Texto
:::

Questão 1 ( Majoração)

Resposta:

Antes da alteração legislativa que trouxe ao N/ordenamento jurídico a protecção da parentalidade, a regra era para não ser considerada a majoração de férias para as trabalhadoras que tinham gozado a licença de maternidade, pois a licença era englobada na definição de faltas justificadas.

Contudo, após a alteração legislativa, e, pareceres da CITE (Comissão para a igualdade no trabalho e no emprego), essa situação alterou-se, devendo ser dada à trabalhadora, que gozou a licença, o direito à majoração das férias.

:::

Tarefa A
Por favor, enumere todas as palavras distintas terminadas em "-ção" no texto sobre a majoração de férias, sem repetições e sem distinguir maiúsculas de minúsculas.
Tarefa B
Transcreva do texto sobre a majoração de férias o trecho que vai de "Contudo, após a" até "majoração das férias.".

:::

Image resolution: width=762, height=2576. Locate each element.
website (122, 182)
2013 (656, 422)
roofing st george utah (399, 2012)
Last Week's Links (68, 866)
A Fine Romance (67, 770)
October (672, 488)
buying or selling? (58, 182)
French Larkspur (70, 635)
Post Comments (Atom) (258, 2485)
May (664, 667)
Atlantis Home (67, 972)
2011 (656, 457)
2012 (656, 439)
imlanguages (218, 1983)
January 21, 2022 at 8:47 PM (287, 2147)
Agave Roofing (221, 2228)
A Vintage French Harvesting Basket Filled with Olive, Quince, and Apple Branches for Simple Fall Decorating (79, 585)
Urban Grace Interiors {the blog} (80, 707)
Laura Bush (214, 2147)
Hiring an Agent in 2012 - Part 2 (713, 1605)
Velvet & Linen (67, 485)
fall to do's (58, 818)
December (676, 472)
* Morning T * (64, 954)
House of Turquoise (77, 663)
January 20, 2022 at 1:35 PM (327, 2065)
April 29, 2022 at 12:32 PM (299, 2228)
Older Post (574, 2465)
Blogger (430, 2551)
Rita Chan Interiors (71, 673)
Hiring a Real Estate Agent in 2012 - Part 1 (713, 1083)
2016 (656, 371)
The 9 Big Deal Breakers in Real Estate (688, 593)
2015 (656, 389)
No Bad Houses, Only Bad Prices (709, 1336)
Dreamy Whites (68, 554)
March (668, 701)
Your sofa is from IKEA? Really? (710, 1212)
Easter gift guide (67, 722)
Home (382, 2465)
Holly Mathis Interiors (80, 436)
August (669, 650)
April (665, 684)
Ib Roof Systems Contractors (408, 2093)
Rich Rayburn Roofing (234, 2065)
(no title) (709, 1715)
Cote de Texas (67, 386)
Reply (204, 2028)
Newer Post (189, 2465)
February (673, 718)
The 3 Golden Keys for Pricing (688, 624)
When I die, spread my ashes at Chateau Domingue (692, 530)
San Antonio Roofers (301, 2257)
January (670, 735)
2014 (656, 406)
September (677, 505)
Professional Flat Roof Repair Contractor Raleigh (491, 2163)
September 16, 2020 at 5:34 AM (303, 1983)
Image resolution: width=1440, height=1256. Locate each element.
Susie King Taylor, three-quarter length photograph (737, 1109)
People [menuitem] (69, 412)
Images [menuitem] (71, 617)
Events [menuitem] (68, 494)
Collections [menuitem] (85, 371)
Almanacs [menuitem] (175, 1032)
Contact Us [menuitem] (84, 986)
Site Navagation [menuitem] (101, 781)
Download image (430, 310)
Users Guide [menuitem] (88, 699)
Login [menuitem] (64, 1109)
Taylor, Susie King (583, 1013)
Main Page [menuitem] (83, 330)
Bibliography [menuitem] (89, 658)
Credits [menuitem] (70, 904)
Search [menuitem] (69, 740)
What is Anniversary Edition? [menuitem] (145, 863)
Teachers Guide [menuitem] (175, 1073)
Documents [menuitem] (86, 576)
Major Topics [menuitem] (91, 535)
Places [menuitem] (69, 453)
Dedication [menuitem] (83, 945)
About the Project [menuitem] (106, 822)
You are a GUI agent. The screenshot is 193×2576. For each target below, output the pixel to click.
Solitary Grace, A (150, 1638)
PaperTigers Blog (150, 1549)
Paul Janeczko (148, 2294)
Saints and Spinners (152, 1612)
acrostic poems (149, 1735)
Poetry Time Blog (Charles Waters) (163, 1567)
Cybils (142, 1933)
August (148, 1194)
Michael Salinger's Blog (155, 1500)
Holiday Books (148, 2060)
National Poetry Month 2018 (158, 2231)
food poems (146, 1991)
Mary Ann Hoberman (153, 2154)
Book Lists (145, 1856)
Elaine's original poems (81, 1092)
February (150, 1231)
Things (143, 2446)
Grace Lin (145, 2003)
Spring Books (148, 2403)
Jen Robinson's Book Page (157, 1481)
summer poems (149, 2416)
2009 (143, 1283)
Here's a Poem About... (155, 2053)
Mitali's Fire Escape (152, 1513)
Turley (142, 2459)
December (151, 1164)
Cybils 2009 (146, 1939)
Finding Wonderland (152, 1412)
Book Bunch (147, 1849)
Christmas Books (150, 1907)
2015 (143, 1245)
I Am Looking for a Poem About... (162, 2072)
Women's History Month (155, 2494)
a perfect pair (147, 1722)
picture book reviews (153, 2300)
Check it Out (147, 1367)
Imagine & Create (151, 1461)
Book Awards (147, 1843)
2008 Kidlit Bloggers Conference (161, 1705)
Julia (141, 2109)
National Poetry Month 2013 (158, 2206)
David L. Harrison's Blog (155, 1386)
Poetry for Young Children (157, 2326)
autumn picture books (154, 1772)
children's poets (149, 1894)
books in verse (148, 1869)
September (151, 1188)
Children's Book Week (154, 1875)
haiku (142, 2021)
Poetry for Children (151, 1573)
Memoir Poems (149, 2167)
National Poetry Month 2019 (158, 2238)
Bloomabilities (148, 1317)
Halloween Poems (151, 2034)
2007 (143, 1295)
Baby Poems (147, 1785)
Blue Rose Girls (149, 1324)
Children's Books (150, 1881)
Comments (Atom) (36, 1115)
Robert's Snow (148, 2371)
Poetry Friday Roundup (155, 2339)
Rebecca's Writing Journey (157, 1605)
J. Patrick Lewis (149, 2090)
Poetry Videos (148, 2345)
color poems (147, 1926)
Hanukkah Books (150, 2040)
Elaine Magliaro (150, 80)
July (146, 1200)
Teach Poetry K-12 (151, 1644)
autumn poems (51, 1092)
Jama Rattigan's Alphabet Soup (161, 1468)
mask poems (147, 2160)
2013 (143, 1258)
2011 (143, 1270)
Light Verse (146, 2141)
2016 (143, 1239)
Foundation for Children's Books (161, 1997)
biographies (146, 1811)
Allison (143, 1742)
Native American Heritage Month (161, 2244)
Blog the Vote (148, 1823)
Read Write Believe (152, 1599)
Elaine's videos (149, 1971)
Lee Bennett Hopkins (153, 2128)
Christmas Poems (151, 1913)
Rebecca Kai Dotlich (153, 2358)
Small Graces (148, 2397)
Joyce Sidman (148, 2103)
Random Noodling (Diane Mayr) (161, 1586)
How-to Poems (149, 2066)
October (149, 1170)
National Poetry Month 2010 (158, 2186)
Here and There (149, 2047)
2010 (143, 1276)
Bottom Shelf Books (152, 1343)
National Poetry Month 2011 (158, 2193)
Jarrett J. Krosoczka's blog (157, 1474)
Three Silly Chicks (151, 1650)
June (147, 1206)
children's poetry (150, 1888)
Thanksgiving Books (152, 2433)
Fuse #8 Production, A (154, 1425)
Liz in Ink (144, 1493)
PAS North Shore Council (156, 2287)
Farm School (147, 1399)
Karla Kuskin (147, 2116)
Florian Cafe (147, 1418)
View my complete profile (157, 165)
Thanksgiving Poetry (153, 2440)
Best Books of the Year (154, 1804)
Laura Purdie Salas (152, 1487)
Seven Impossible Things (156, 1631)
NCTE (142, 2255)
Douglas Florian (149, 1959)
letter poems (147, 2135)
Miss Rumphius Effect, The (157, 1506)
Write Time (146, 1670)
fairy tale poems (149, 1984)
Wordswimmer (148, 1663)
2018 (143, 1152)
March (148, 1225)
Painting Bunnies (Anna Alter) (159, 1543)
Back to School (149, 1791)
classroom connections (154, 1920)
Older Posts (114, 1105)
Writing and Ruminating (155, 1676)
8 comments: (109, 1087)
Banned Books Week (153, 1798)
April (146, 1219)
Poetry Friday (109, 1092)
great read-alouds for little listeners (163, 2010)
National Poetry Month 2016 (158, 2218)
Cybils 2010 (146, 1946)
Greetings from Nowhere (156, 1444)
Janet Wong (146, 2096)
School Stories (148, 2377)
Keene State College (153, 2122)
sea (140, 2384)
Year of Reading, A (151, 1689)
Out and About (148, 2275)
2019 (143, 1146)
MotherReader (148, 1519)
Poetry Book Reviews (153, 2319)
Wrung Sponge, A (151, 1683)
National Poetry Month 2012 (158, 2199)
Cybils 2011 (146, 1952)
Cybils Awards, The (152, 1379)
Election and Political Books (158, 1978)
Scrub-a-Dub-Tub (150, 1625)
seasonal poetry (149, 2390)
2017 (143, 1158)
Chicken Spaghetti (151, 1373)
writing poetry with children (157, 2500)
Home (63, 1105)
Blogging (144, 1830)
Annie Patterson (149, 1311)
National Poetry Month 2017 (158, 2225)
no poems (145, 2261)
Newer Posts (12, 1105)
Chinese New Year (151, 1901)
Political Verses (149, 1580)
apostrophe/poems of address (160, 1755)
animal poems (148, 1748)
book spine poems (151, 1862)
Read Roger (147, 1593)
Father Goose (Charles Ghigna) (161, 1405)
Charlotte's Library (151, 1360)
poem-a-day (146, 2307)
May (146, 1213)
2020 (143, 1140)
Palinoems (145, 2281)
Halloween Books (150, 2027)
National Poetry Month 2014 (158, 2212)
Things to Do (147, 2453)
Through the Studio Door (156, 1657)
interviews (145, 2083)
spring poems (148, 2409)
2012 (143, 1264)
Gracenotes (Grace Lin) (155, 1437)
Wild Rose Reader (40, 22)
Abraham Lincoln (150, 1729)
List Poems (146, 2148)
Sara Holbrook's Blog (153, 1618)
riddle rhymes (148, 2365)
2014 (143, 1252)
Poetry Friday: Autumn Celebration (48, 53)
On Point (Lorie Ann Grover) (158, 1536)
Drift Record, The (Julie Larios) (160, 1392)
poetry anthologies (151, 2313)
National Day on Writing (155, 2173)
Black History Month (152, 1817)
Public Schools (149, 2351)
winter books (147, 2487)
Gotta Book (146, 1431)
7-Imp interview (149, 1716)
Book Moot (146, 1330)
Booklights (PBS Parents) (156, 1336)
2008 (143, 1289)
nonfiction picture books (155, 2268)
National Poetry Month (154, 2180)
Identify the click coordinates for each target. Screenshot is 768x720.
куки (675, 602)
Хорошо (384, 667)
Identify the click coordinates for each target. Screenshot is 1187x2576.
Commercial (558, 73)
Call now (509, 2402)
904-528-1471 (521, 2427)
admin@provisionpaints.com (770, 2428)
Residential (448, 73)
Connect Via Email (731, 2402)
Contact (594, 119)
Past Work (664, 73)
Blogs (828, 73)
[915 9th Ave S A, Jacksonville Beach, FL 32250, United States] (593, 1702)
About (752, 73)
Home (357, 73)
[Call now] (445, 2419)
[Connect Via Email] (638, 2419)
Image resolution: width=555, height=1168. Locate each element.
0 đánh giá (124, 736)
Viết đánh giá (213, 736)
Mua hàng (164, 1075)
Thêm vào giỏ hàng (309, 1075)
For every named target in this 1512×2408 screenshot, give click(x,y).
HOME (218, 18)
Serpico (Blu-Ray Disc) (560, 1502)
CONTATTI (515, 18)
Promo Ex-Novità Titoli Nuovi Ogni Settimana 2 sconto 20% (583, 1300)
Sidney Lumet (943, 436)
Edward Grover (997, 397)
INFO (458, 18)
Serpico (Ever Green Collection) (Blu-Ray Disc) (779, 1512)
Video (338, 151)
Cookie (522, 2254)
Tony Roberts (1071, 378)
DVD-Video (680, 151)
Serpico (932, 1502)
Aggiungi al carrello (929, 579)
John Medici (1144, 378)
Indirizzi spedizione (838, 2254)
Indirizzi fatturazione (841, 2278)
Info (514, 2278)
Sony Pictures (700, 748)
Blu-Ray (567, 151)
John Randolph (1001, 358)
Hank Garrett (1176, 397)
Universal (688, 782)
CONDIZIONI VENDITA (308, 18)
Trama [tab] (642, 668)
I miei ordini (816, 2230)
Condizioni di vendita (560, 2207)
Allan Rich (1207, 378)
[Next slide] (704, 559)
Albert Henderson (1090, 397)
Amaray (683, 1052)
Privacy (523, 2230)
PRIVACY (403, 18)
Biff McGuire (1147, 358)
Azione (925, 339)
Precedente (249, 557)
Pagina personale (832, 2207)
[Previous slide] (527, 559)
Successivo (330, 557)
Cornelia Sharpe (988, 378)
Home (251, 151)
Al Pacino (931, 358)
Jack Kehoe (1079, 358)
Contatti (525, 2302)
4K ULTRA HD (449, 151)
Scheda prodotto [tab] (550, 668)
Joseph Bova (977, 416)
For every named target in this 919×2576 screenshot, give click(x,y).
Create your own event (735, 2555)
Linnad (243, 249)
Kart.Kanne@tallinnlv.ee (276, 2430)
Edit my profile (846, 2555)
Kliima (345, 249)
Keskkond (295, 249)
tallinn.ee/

:::

Solução A
majoração, alteração, protecção, definição, situação

Solução B
Contudo, após a alteração legislativa, e, pareceres da CITE (Comissão para a igualdade no trabalho e no emprego), essa situação alterou-se, devendo ser dada à trabalhadora, que gozou a licença, o direito à majoração das férias.